CHARLOTTE, N.C. — When James Bazzelle moved to Charlotte in 1991 working as a chef at the Holiday Inn, he never dreamed that his own restaurant would one day be right next door.

Fueled by passion, the Mert’s Heart and Soul owner mastered several avenues in the food industry before opening the restaurant with his wife, Renee’, in 1998.

It’s a passion the Athens Georgia native said he stumbled upon “by accident.”

As a senior in high school, Bazzelle said a close friend convinced him to join a home economics class because it was mainly filled with girls, and although he didn’t find his wife until years later, Bazzelle did find something else he loved, food.

"My home economics teacher told me how good I was and I just stuck with it from that point on," he said.

After completing his associate degree in Food Service Management at a vocational college in Athens, Bazzelle worked on and off in various Georgia restaurants before making his move to the Queen City.

"When I got here, I wanted to open a restaurant. I had been seeing Charlotte for years and keeping up with it. I thought it'd be a great place to grow because it's small and not big, but big and not small," he said.

When he first touched down in Charlotte, Bazzelle worked as a chef at the Holiday Inn, right next to where Mert's resides now, something he couldn't have even imagined at the time.

"My mother had just passed maybe a couple months earlier and I said, 'Man I ain't got no job and I said I always said I was going to open up a restaurant and I'm going to do it now.' I talked that talk for a long time and I made it happen," said Bazzelle.

While balancing a catering service out of his home, Bazzelle created several business plans, but, one in particular, stood out. He wanted to open his first restaurant in Noda, before it became the popular arts and entertainment district it is today.

Bazzelle said there was only one restaurant in that area at the time and he wanted to fill the void, but the banks didn't believe in him.

"I did all this work about the building and the demographics for the area and we won the bid to buy the building, but I didn't have any money," he said.

Bazzelle tried to get loans, but was turned down because bankers told him “nothing would ever work in Noda,” a decision I’m sure now comes with great regret.

"They were going by the numbers, they weren’t going by the person," he said.

Without the money, Bazzelle was forced to turn down the bid and continue the search for his first restaurant. Eventually, he used his connections to get a small loan and found a building for rent on North Tryon, which would soon become Georgia on Tryon, Bazzelle's first restaurant.

"I didn't want it. I told my wife, 'I think God wants me to have it. I don't want it, but I'm going to make the best out of it'," he said.

Soon, the small eatery became a hit with the locals.

As the city began to grow, Georgia on Tryon was featured in a local news article where Bazzelle discussed his concerns about big companies taking over small businesses.

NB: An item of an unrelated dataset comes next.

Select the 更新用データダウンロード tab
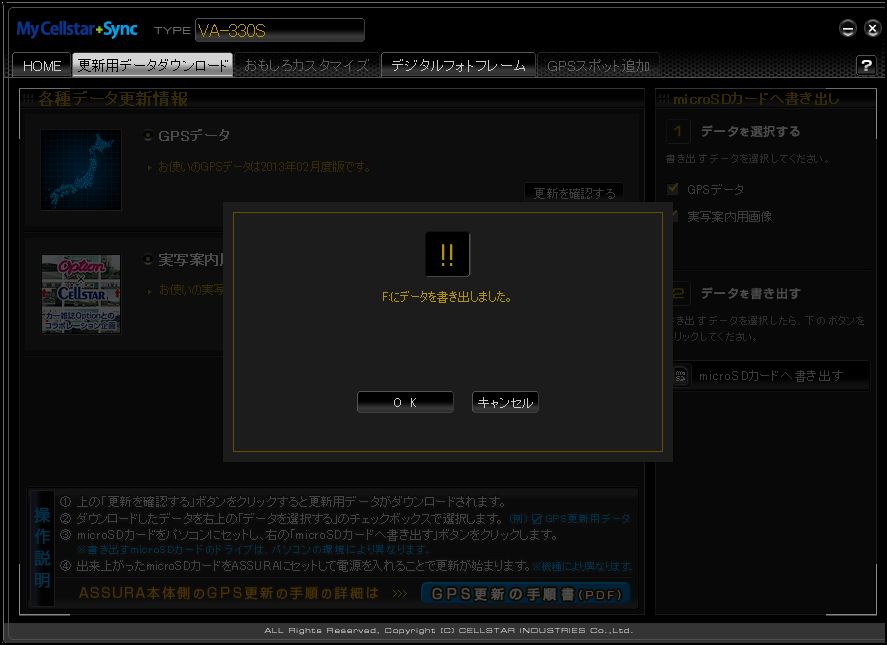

A Bank of America executive read the article and made a visit to Bazzelle to reassure him that they would never try to push him out of business. After their meeting, the executive stopped by for lunch and business meetings on a regular basis. The relationship formed during those lunchtime hours was the catalyst for Bazzelle’s dream restaurant.

“‘He brought all the bankers to the restaurant for a meeting and said, ‘We need more places like James' place, neighborhood places for people to come,’” said Bazelle.

A week after that meeting, Bank of America asked Bazzelle if he was interested in moving his restaurant to a new location, a move that would later bring Mert’s Heart and Soul to the heart of uptown Charlotte.

While trying to find the perfect southern name for his restaurant, Bazzelle said he thought about Ms. Mertle Lockhart, one of his most loyal customers from Georgia on Tryon. He said she was the epitome of a southern woman, and decided to name the restaurant in her honor.

One thing for sure, Mert’s Heart and Soul has soul, but with its variety of hearty Gullah-inspired dishes, Bazzelle said he does not consider it a soul food restaurant.

"I call it low county southern cooking because when you put yourself in one box, it's hard to get out of it," the southern chef said.

Brazzelle’s goal to break down barriers and step outside the box is obvious when you step foot in his restaurant. Mert’s at-home vibe welcomes people from all walks of life.

"One thing I always wanted was a place where families could come and sit down," he said.

After more than 20 years in business, Mert’s soulful decor, family atmosphere and famous loafed corn bread will keep people walking under the well-lit “Eat” sign at the front door for decades to come.

Mert’s Heart and Soul is at 214 North College St., in uptown. Hours are 11:30 a.m. to 8 p.m. Monday through Thursday and 11:30 a.m. to 9 p.m. Friday through Sunday.